Community center needs careful planning
We think Los Altos is a phenomenal small town. We are excited to live, work and raise our families here. This is why we recommend that the Los Altos City Council get the priorities, and the execution of those priorities, right when it comes to the future of our community centers.
Following best practices, including looking at how other similar communities have designed and built their community centers, should be integral. Engaging an urban planner before an architect makes more sense than jumping into building design. Planning Grant Park, alongside Hillview, ensures that all residents will have access to social and recreational resources in Los Altos.
We need a thorough process. Let’s get started with the Community Center Alliance’s proposed roadmap:
• Establish a representative task force.
• Hire the right experts, including planners, a project manager and researchers.
• Use appropriate outreach methodologies.
• Include Grant Park in the planning.
• Explore feasible and realistic funding options.
We are looking to our council and city staff to provide the leadership we need now. We will be making decisions that will benefit Los Altos for generations to come. And we, along with many Los Altos residents, are ready to help.
We look forward to the council’s community center study session in the next six to eight weeks to discuss the important issues, set priorities and move forward.
Community Center Alliance Steering Committee members: Maria Lonergan, Gary Hedden, Barbara Loebner, Nancy Phillips and Laura Vais
New center requires public involvement
The Los Altos City Council’s defined 2017 priorities include construction of a community center at the Hillview school site within three years, based on what may be built for up to $20 million, as determined by the upcoming architect’s report.
However, this approach ignores the many other ideas and desires previously brought forth by residents for the best use of land in the civic center complex, including Hillview.
We taxpayers have already paid for four prior failed attempts at a community center, culminating in the disastrous Measure A debacle. Proceeding now with such a restricted scope precludes opportunities with much broader concepts for land use, which could be developed gradually over the coming years with community involvement – minus all the blunders of Measure A, which polarized our residents.

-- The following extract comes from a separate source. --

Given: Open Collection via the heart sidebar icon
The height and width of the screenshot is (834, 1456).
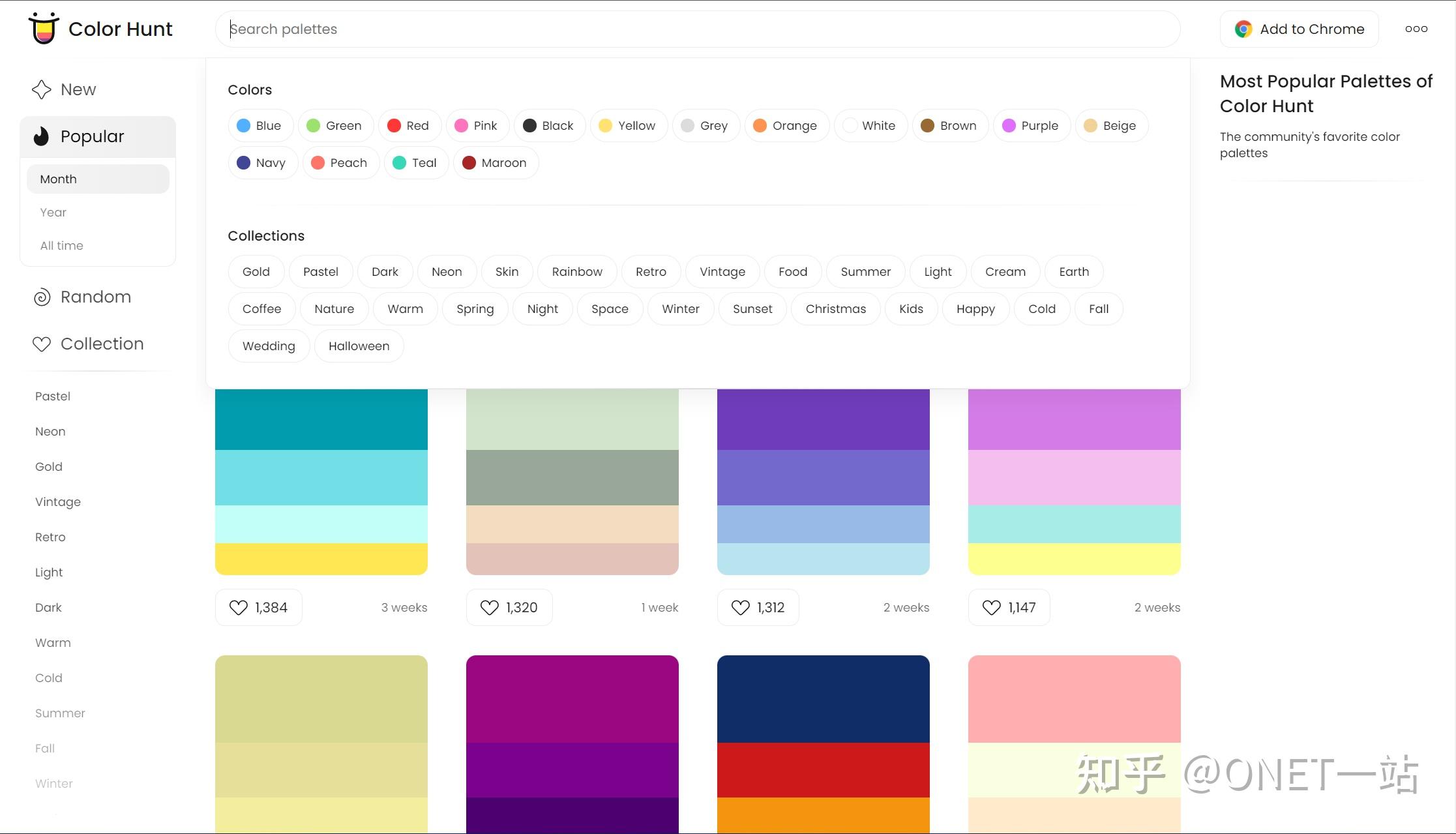Looking at the screenshot, I should (40, 344).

The Community Center Alliance (CCA), homegrown by concerned volunteer residents, was formed last year with a mission to actively support a successful community center project, through employment of best practices, research, surveys and widespread community involvement. It’s apparent that CCA is avoiding pre-conceived agendas such as what occurred with Measure A.
CCA members are offering themselves as a valuable resource to support the city and the public in making sure, without false starts and wasted money, that Los Altos can look forward to finally having the wonderful kind of a broadly functioning community center and senior center that it so deserves.
I urge the city council to welcome CCA’s support, and I hope our community will actively encourage the council to take full advantage of what CCA offers.
I-280 needs restriping, not dedicated lane
I was appalled to find the number of accidents and deaths in this bottleneck section of southbound Interstate 280 – and for no reason except bad highway striping (“I-280 bottleneck proves both dangerous and frustrating,” March 8).
The highway was narrowed to three lanes when the commuter lane was striped so that it would have an “extra” lane for high- occupancy vehicles, but there is no reason for this bottleneck.
I-280 does not need a dedicated exit lane all the way from El Monte Road to Magdalena Avenue. This is the narrowest point along the entire length of I-280. No wonder it is a 15-minute backup from 4 to 7 p.m. every evening. Caltrans is just ignoring the problem.